Task: After locating the line that contains "Open Add new/Edit field under Office Use" in the data below, set down exactly that line and each one after it through the line that contains "You are a GUI", and nothing more.

Supplied material:

* * *

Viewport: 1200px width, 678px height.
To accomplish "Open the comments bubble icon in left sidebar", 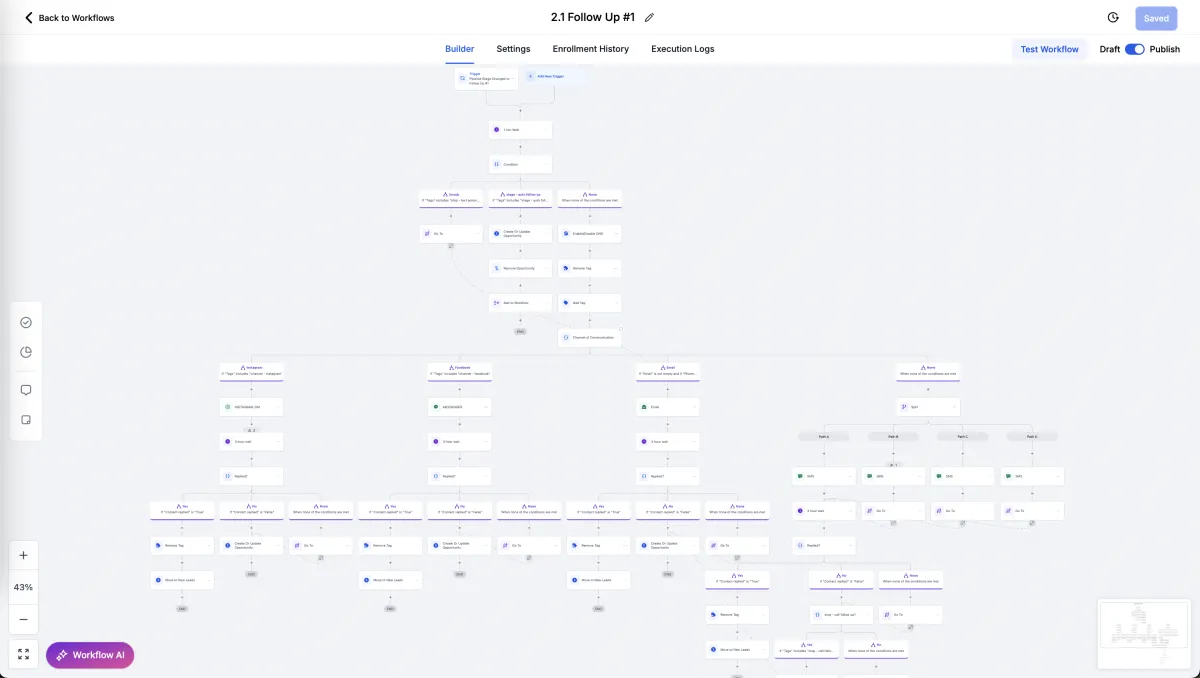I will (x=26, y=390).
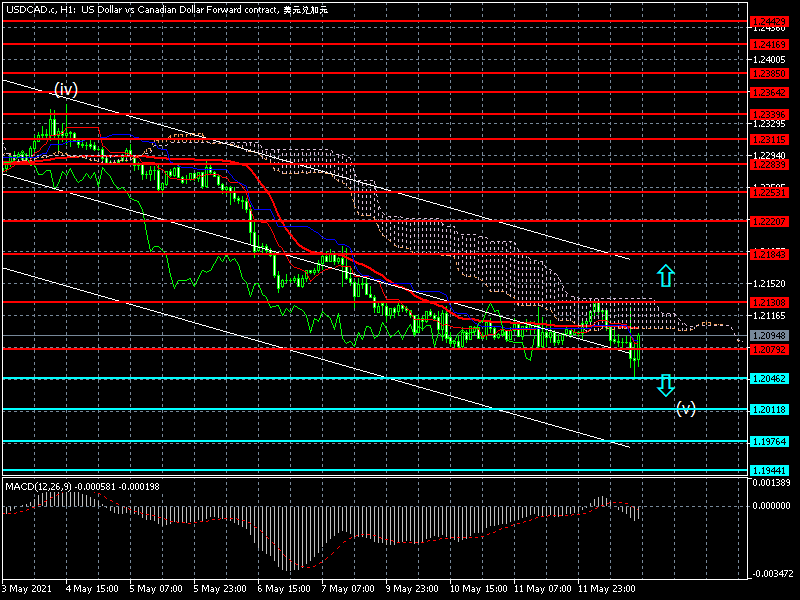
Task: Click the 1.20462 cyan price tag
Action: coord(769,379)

* * *

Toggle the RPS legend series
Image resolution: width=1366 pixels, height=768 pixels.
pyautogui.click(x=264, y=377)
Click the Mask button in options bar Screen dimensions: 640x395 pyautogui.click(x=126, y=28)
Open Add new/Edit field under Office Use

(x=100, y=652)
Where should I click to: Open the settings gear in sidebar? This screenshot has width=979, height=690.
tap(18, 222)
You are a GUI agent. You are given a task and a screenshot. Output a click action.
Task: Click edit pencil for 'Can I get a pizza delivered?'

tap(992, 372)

* * *

Solution to this exercise:
Open Add new/Edit field under Office Use

(x=100, y=652)
Where should I click to: Open the settings gear in sidebar? This screenshot has width=979, height=690.
tap(18, 222)
You are a GUI agent. You are given a task and a screenshot. Output a click action.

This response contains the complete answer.